April 4, 2022 • By Brian Hayden
On the far eastern end of Grand Island, a small roadside plaque commemorates the planned Jewish colony from two centuries ago that never came to be. Motorists driving by this stretch of East River Road, filled with apartment complexes, a cemetery, and a Radisson hotel, might easily miss this extraordinary piece of history if they weren’t looking for it.
“ARARAT: PROPOSED SITE OF MORDECAI NOAH’S ATTEMPT TO ESTABLISH A CITY OF REFUGE FOR THE JEWS OF THE WORLD ON 2555 ACRES OF LAND IN 1825,” the sign states.
In 1825, the largely undeveloped island drew the attention of Manuel Mordecai Noah, a politician, lawyer, and editor of a New York City newspaper. Noah’s friend, Samuel Leggett, had recently purchased part of the island, and its close proximity to the Canadian border and relative remoteness made it an ideal location for such a settlement.
America was just turning 50 years old, and its promising ideal of freedom of religion inspired Noah to propose a Jewish refuge. Under his plan, Jewish U.S. citizens would contribute one piece of gold per year to build and sustain the colony, which would still adhere to U.S. laws.
To commemorate Ararat, Noah purchased a cornerstone from a marble yard in Cleveland and celebrated its arrival on Sept. 2, 1825 at St. Paul’s Episcopal Church downtown (the website mappingararat.com notes that the 400-pound stone never made it to Grand Island because of a lack of adequate transportation.)
Noah’s idea never materialized past the cornerstone, as other Jewish leaders criticized the idea of a colony. The stone remained in a yard behind the church, then completed a multi-decade odyssey at a variety of locations in Buffalo and on Grand Island. Noah’s friend, General Peter B. Porter, initially moved the stone to his house in Black Rock after Noah requested that Porter “take care of it,” according to mappingararat.com. Porter then relocated it to Grand Island, where his friend, Lewis F. Allen, built a small memorial along the river. Allen ultimately moved the stone to several more locations before donating it to the Buffalo and Erie County Historical Society in 1866, just four years after our organization’s founding.

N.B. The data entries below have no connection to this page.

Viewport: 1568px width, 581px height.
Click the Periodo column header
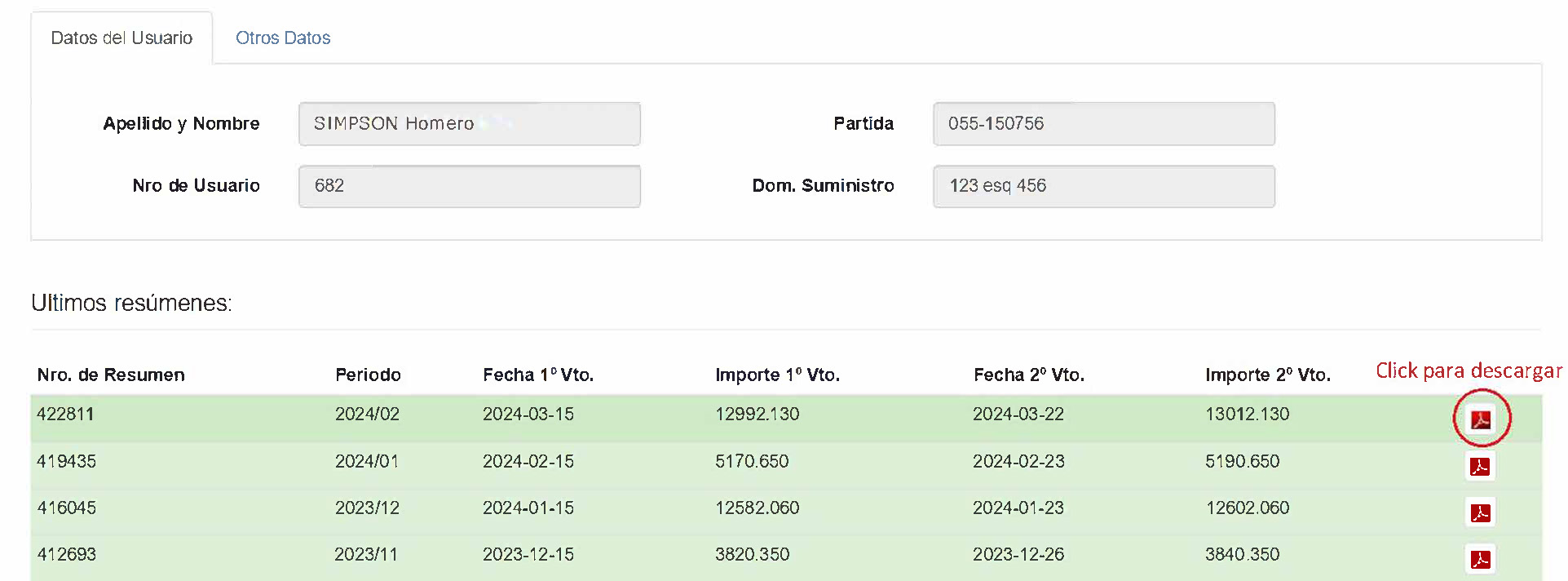368,375
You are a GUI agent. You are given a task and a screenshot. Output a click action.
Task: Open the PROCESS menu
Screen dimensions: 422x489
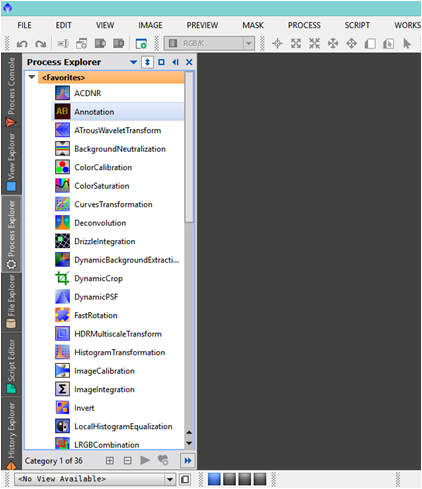[x=304, y=25]
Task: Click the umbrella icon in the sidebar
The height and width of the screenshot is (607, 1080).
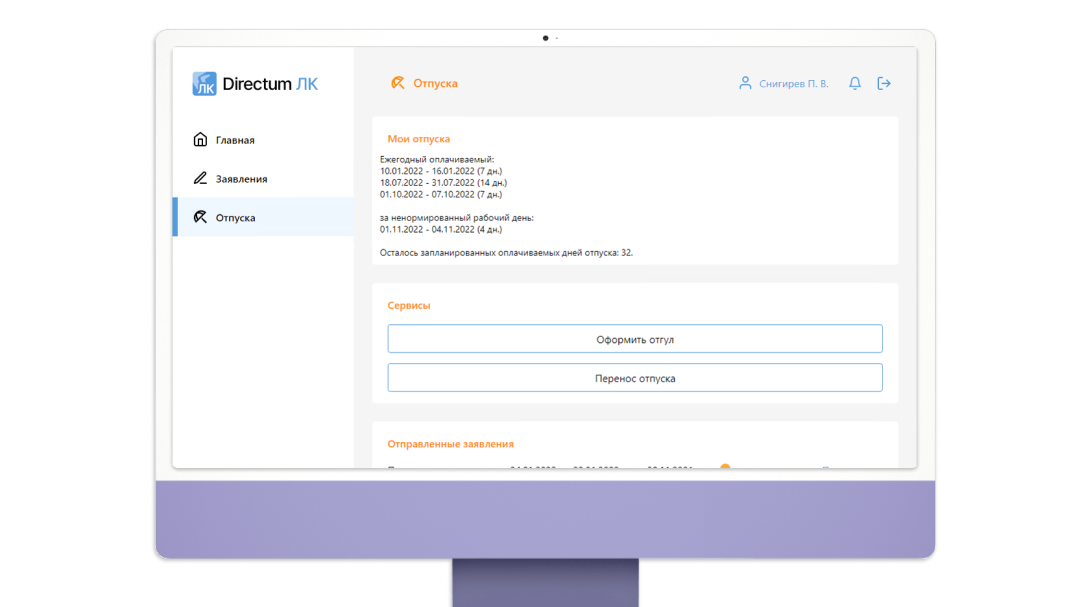Action: tap(200, 217)
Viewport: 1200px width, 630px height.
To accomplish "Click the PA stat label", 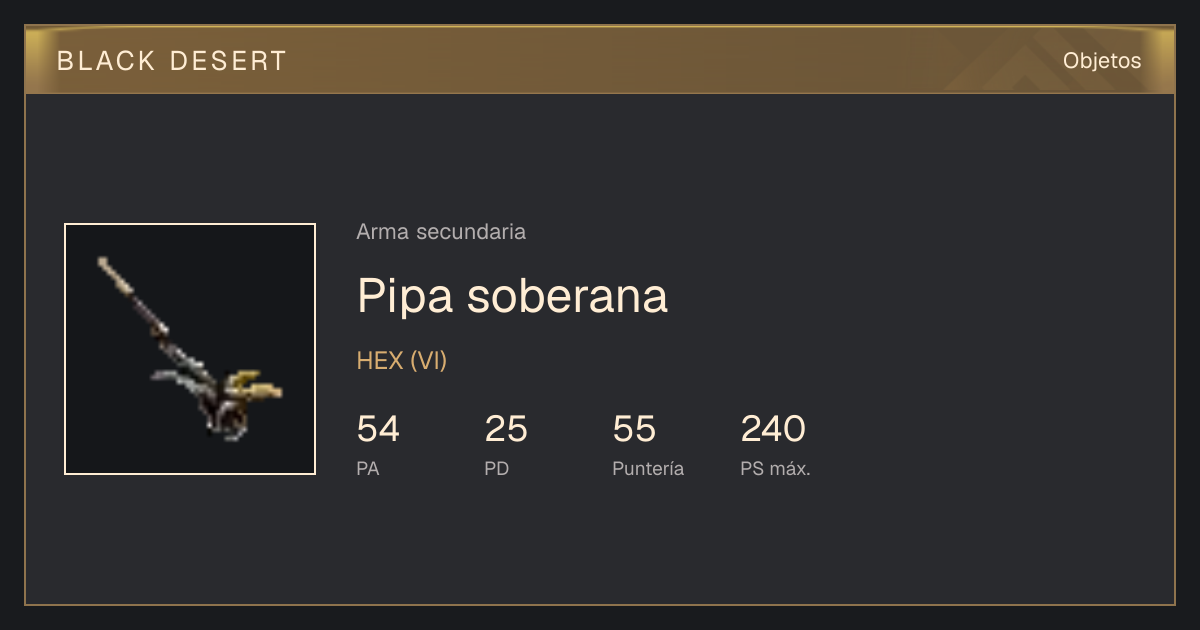I will [x=368, y=468].
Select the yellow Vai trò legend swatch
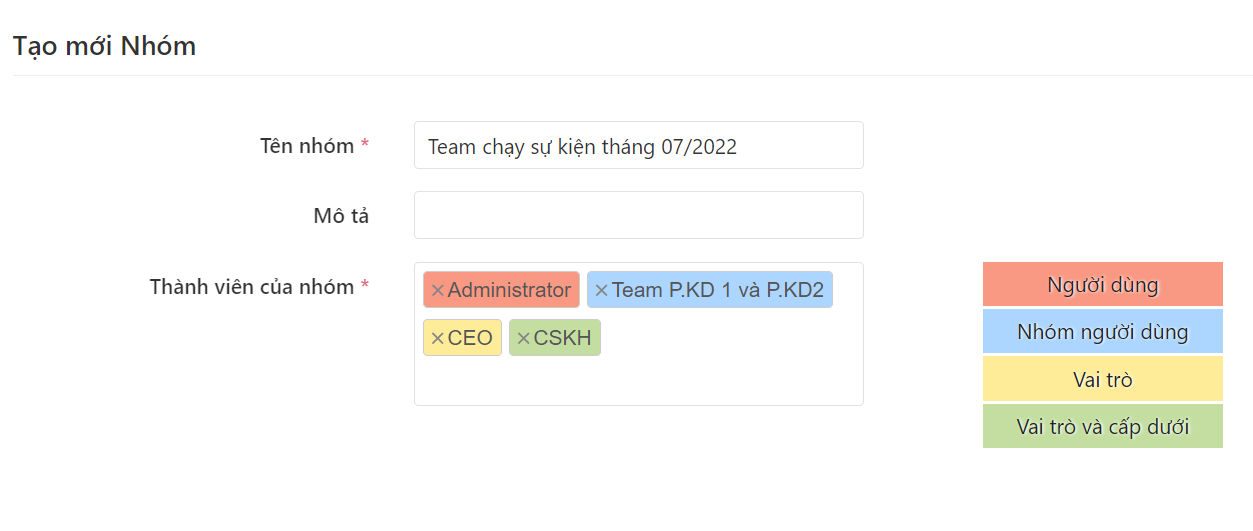Screen dimensions: 1253x531 pos(1102,380)
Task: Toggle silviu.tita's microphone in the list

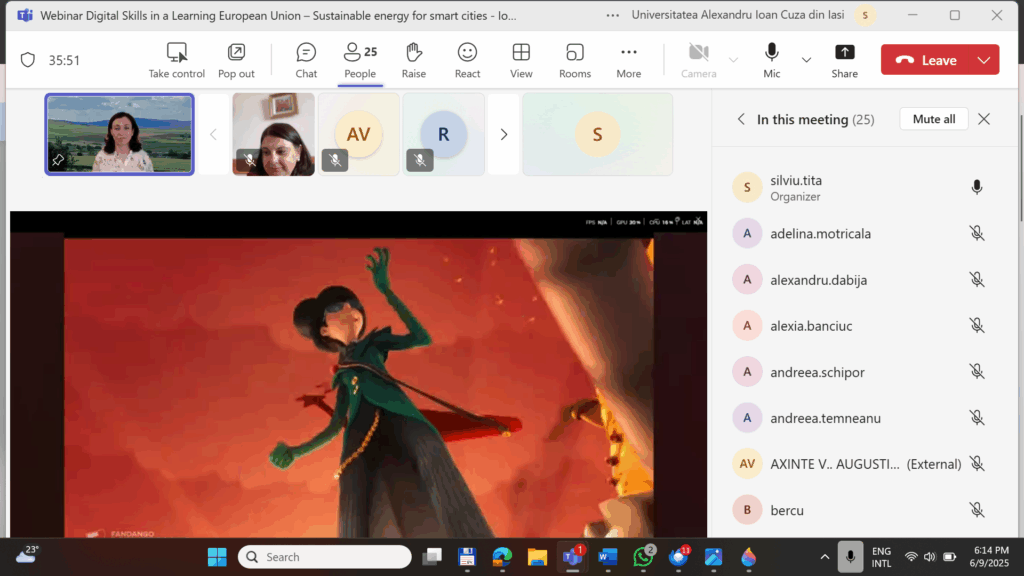Action: tap(977, 188)
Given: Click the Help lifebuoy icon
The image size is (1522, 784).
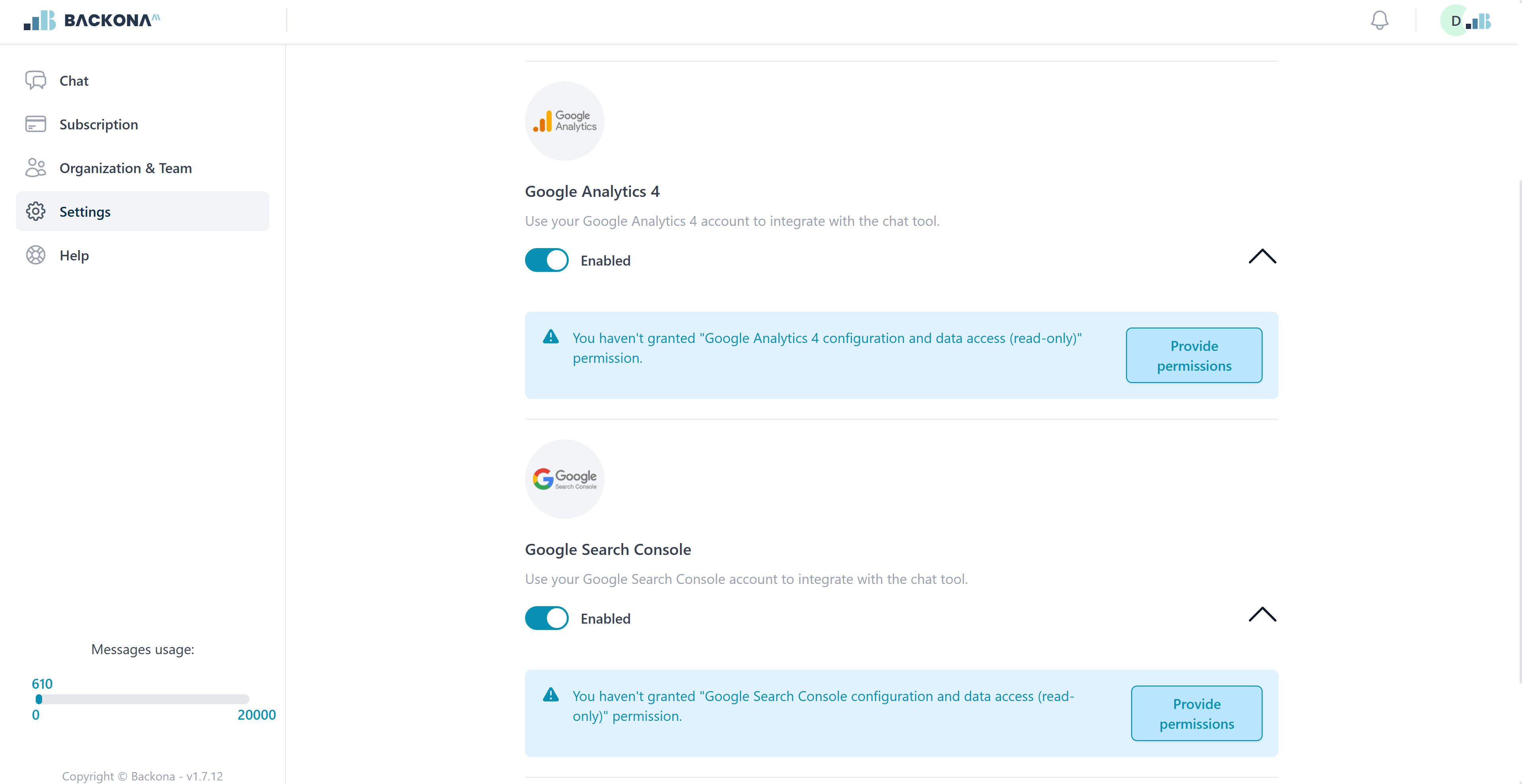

The stone remained in our collection for nearly a century before we loaned it to the Grand Island Historical Society for three decades. It was returned here in 1994 for the Neighbors exhibit and it remains on view in our Continuum exhibit, which commemorates Erie County’s bicentennial.
As one of our longest-held artifacts, the cornerstone is a poignant reminder of one man’s ambitious plans for our region, and of the promise of religious freedom that the United States came to symbolize nearly two centuries ago.